Now, the Lindström-Gessel-Viennot lemma generalises this to weighted directed acyclic graphs. For a directed path $p$ in such a graph, we can define its weight $w(P)$ as the product of the weights of its edges. Then, if we select two sets of vertices $A = \{A_1, \ldots, A_n\}$ and $B = \{B_1, \ldots, B_n\}$ of the same size, we can define the path matrix with respect to $A$ and $B$ as the $n\times n$ matrix with entries

$m_{ij} = \sum_{p:A_i\rightarrow B_j} w(p).$

Here, $p:A_i\rightarrow B_j$ denotes a directed path connecting nodes $A_i$ and $B_j$. We will call a set of directed paths connecting each node $A_i \in A$ to a different node $B_j \in B$ a path system. Hence, a path system consists of paths $p:A_i\rightarrow B_{\sigma(i)}$ for a permutation $\sigma \in S_n$. This allows us to define a signum for each path system $P$ by $\mathrm{sign} P := \mathrm{sign} \sigma$.

Let $\mathcal{P}$ be the set of all path systems with respect to $A$ and $B$ and $\mathcal{P}'$ be the set of vertex disjoint path systems, i.e., those in which no pair of paths shares a common vertex.
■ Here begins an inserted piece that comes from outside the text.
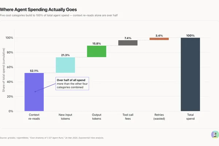This screenshot has width=219, height=146.
Task: Select the dark Total spend bar
Action: pyautogui.click(x=191, y=74)
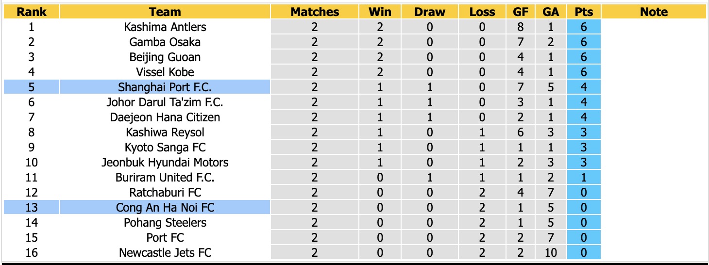Select rank 13 highlighted cell

[x=32, y=208]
Lemma: Let $G$ be a weighted directed acyclic graph and $A = \{A_1, \ldots, A_n\}$ and $B = \{B_1, \ldots, B_n\}$ subsets of its vertex set. Then, the determinant of the path matrix $M$ can be computed as

$\mathrm{det} M = \sum_{P\in \mathcal{P}'} \mathrm{sign} P w(P).$

We can prove the lemma by first observing that the determinant is a sum over all path systems and then define an involution that eliminates those path systems which are not vertex disjoint from the sum.
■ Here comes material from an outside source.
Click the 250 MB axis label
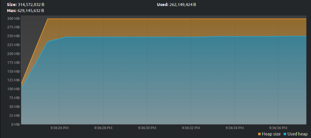 coord(14,36)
For the first step, note that a term in the sum for the determinant is of the form $\mathrm{sign}\sigma\prod_{i=1}^nm_{i\sigma(i)}$. The definition of the path matrix then gives us expanded terms of the form

$\mathrm{sign}\sigma\prod_{i=1}^n\sum_{p:A_i\rightarrow B_{\sigma(i)}} w(p)$

Adding all these terms gives us the following sum over all path systems $\mathcal{P}$:

$\mathrm{det}M = \sum_{P \in \mathcal{P}} \mathrm{sign}P w(P)$

Now, for the second step, we will bring in the magic of an involution on $\mathcal{P}$. Let $P \in \mathcal{P}$ be a path system. If this is a vertex disjoint path system, our involution will keep it unchanged, so that these are exactly the fixed points of the involution. If $P$ is not vertex disjoint, choose the first path (i.e., of smallest index $i$) $p_i : A_i \rightarrow B_{\sigma(i)}$ that has a vertex in common with another path in $P$, and call the other such path with the smallest index $p_j$. If $X$ is the first common vertex of these paths, then our involution will modify $P$ by replacing $p_i$ and $p_j$ by paths $p_i'$ and $p_j'$ where $p_i'$ equals $p_i$ from $A_i$ until $X$ and then follows $p_j$ until its end point $B_{\sigma(j)}$. The new path $p_j'$ is constructed in the same way:

This is obviously an involution, its fixed points are the vertex disjoint path systems, and it is swapping two path systems in our sum that have the same weight but opposite signs because changing from $A_i\rightarrow B_{\sigma(i)}$ to $A_i\rightarrow B_{\sigma(j)}$ amounts to multiplying $\sigma$ by a transposition. Thus, the path systems which are not vertex disjoint cancel.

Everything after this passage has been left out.